The biology is complex and there is a sort of organisms that interacts worldwide. In that big system, there are the viruses, organisms that are not “alive” while they are out of the host organism. When viruses enter inside the host cell, immediately start to use their own molecular machinery in combination with the host one, in order to produce the molecules that are encoded in their genes. The first interactions between the host (inner medium, cell cycle state, etc.), and the viruses affects to behaviour will develop the virus. The behaviours are: produce copies of the viruses (lytic state) or be inserted to the host genome and be silenced until dangers for the virus became (lysogenic state). The aim of this project is to develop new applications that allow controlling 𝛌-phage virus (bacteriophage) in several scenarios.

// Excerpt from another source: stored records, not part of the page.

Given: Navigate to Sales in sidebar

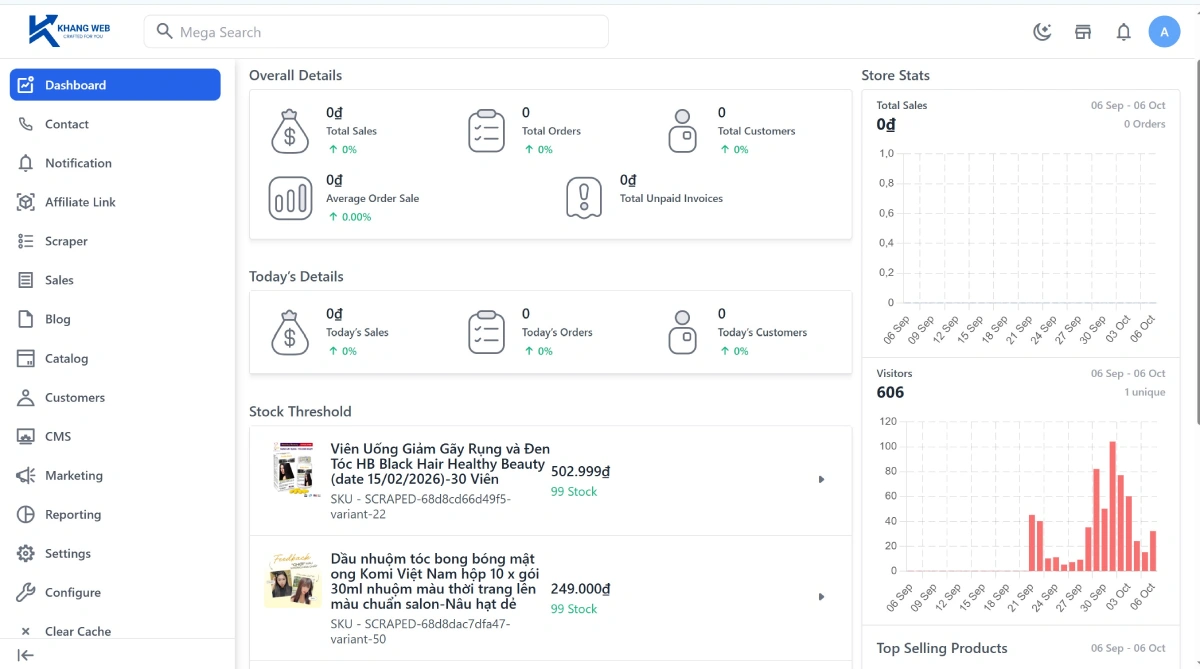Looking at the screenshot, I should (59, 280).
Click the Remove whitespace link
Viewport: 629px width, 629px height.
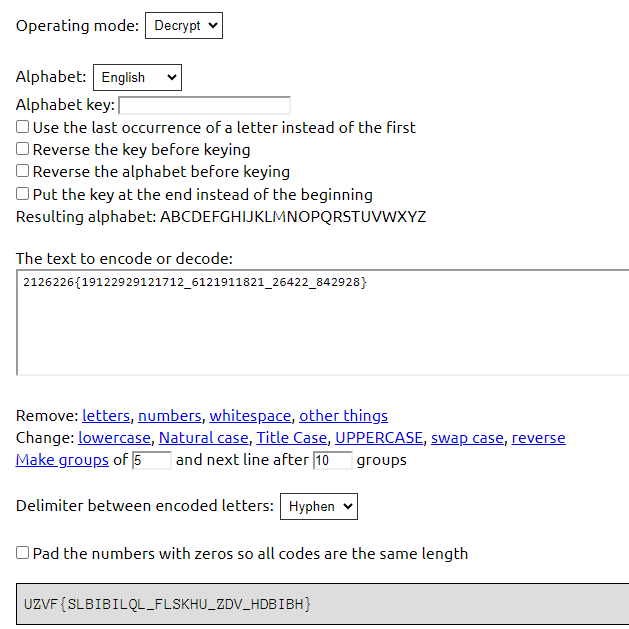tap(250, 416)
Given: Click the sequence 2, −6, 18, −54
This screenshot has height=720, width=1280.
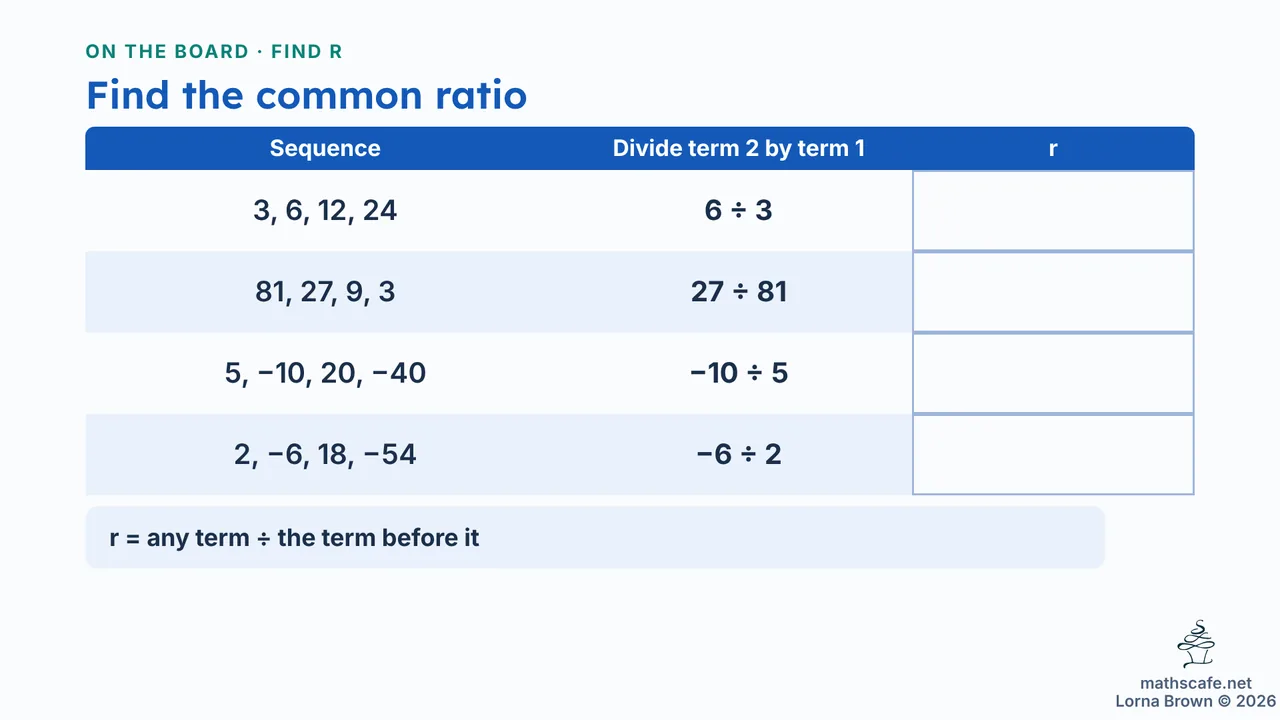Looking at the screenshot, I should pos(325,454).
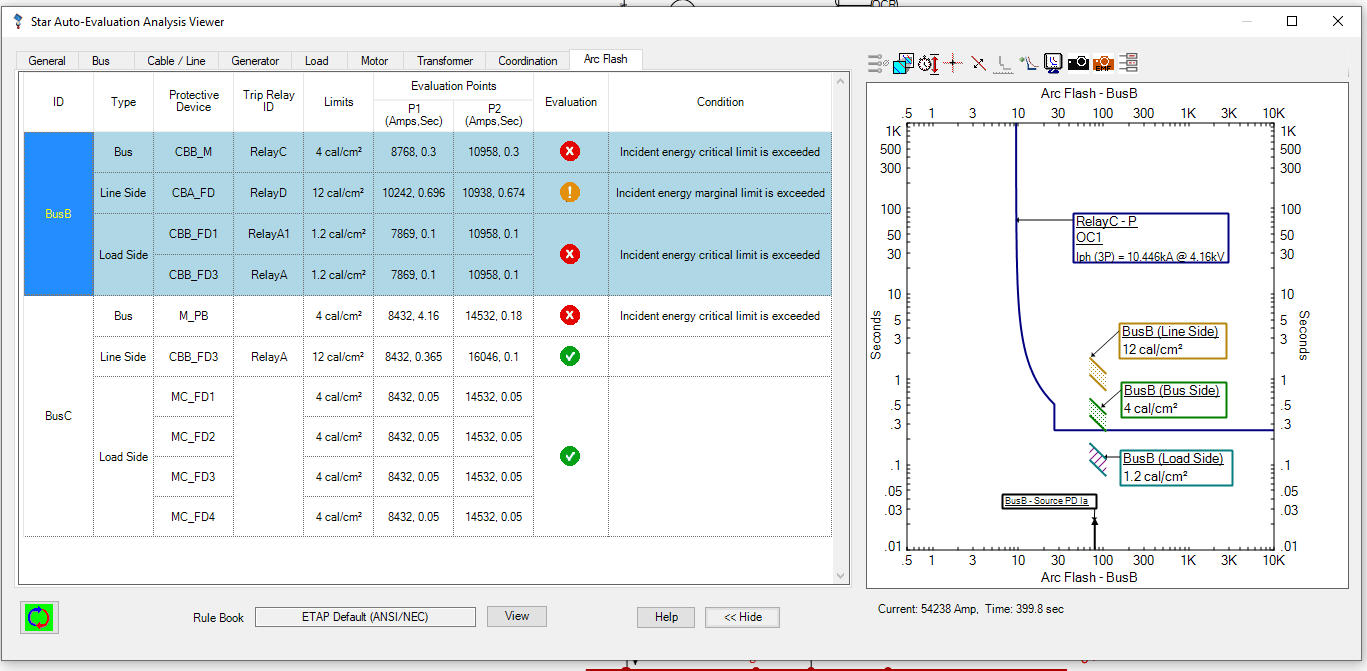Click the red error evaluation icon for CBB_M
Viewport: 1367px width, 671px height.
pyautogui.click(x=570, y=151)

The control was reached with synthetic genetic construct that interacts with the wild type genome of the virus in order to control the transition between the lysogenic and lytic states. This study was a computational approach where we use the simple model from Hasty [1] that describes CI-CRO genetic circuit, responsible of the virus bistability, and we add in this system the parts that describes our synthetic circuits. Using this approaches we have finally obtained circuits that make the bacteria immune to the 𝛌-phage virus infection, lyses the cells using an external effector and finally a population control of infected cells via coupling Quorum sensing [2] with the regulation of the viral genome. For all these systems we have agent-based simulations using Netlogo. These simulations and the simplicity of the synthetic circuits give us good perspectives in order to be implemented in the wet-lab.